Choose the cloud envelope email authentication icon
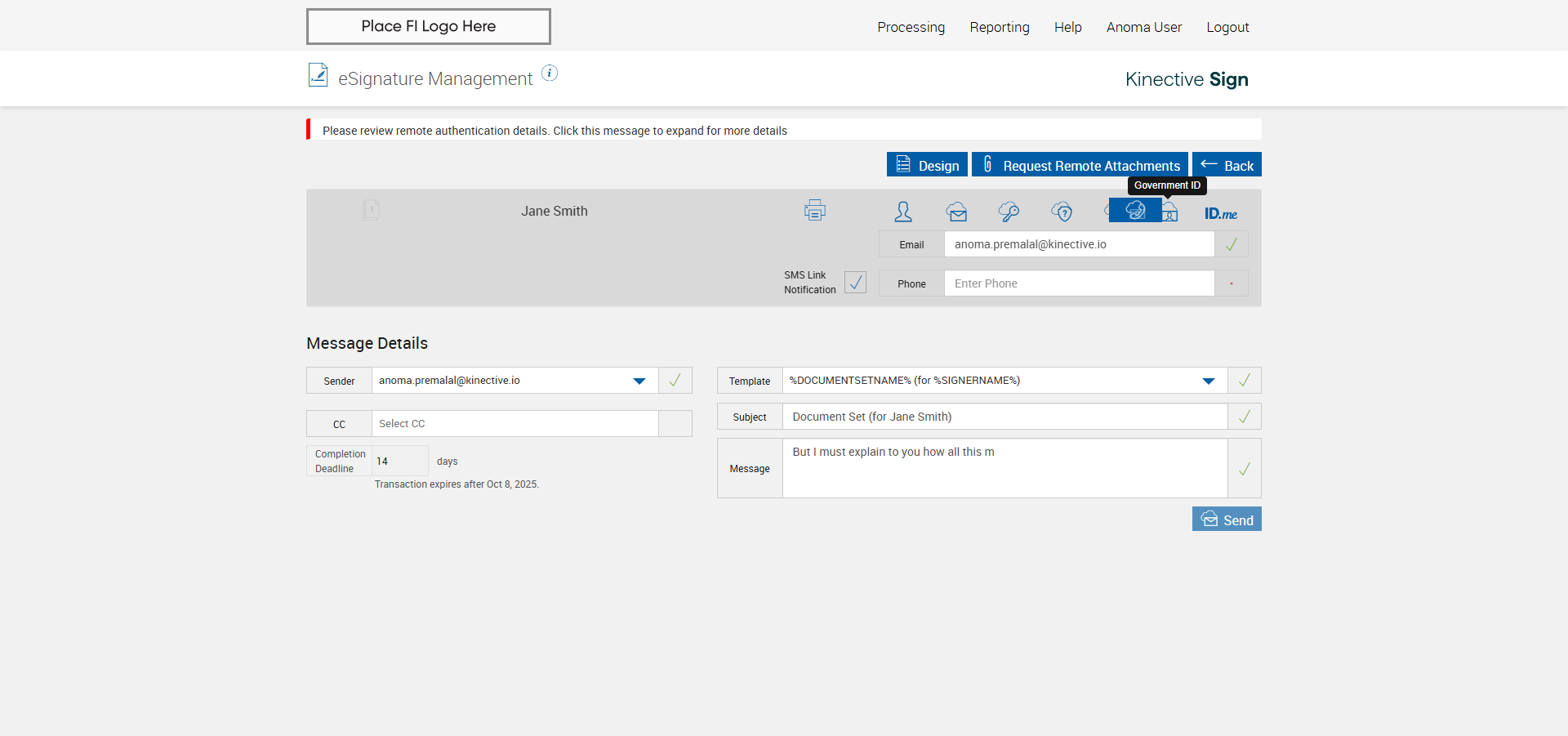click(956, 212)
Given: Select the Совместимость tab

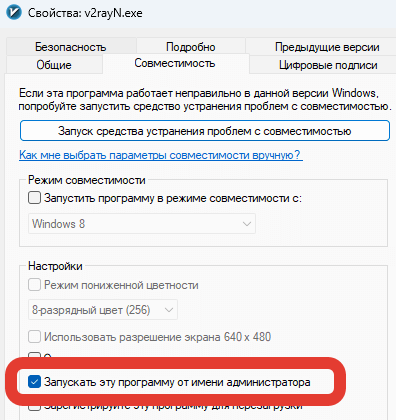Looking at the screenshot, I should point(175,63).
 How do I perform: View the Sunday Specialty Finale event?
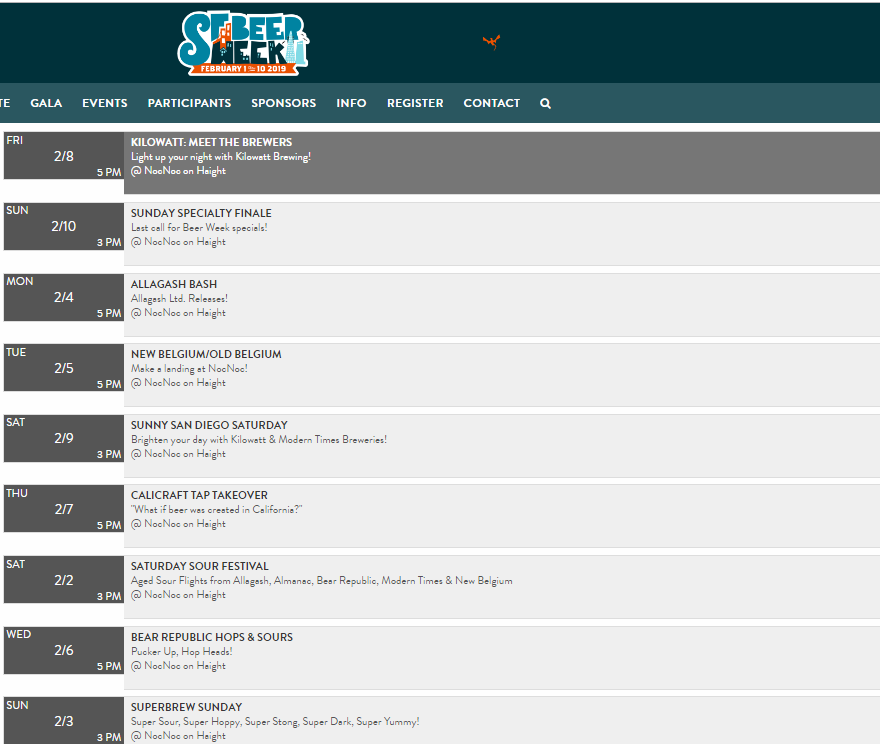click(201, 213)
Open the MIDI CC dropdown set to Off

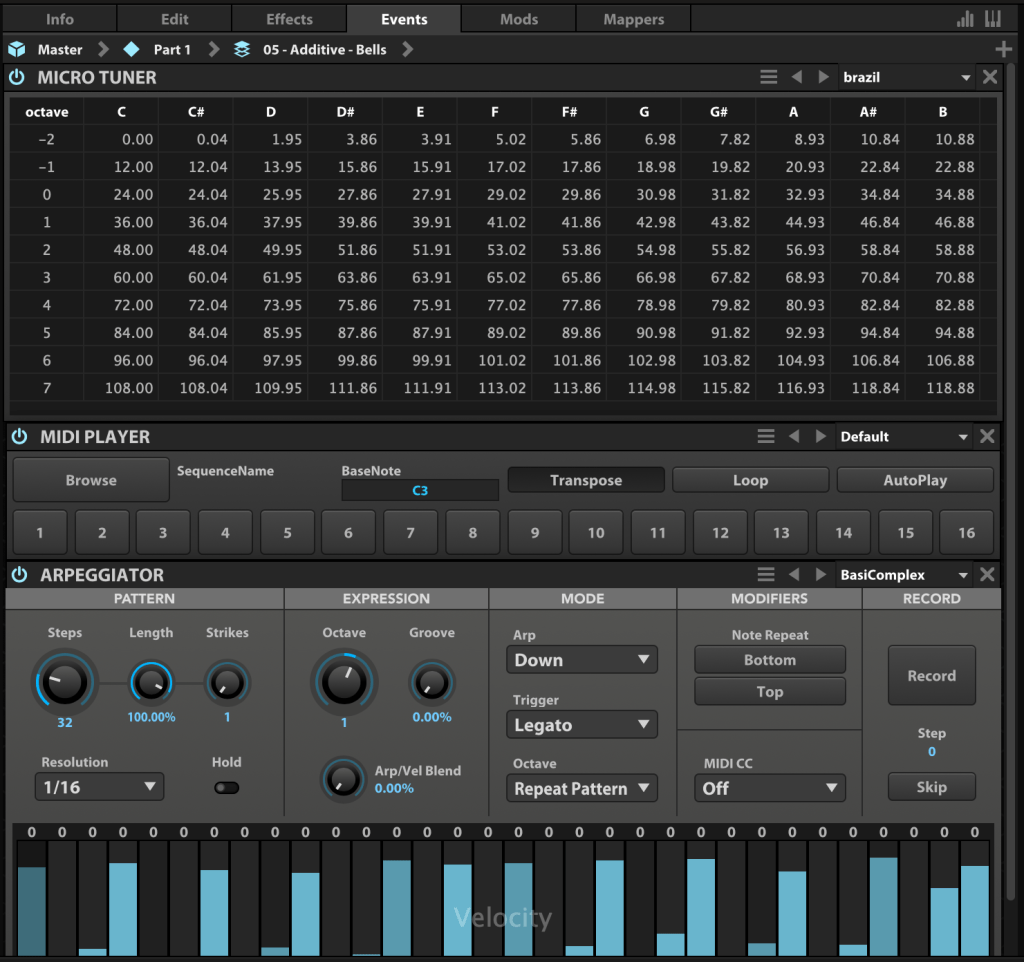pos(769,788)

# # #

- REQUIREMENTS -
Please write out all the records again with "dropdown" switched to "menu" and everything else unchanged, leaving out the pictures.

- THE COMPLETED TASK -
Choose the cloud envelope email authentication icon
click(956, 212)
Given: Select the Совместимость tab

Looking at the screenshot, I should point(175,63).
 How do I perform: View the Sunday Specialty Finale event?
click(201, 213)
Open the MIDI CC menu set to Off

pos(769,788)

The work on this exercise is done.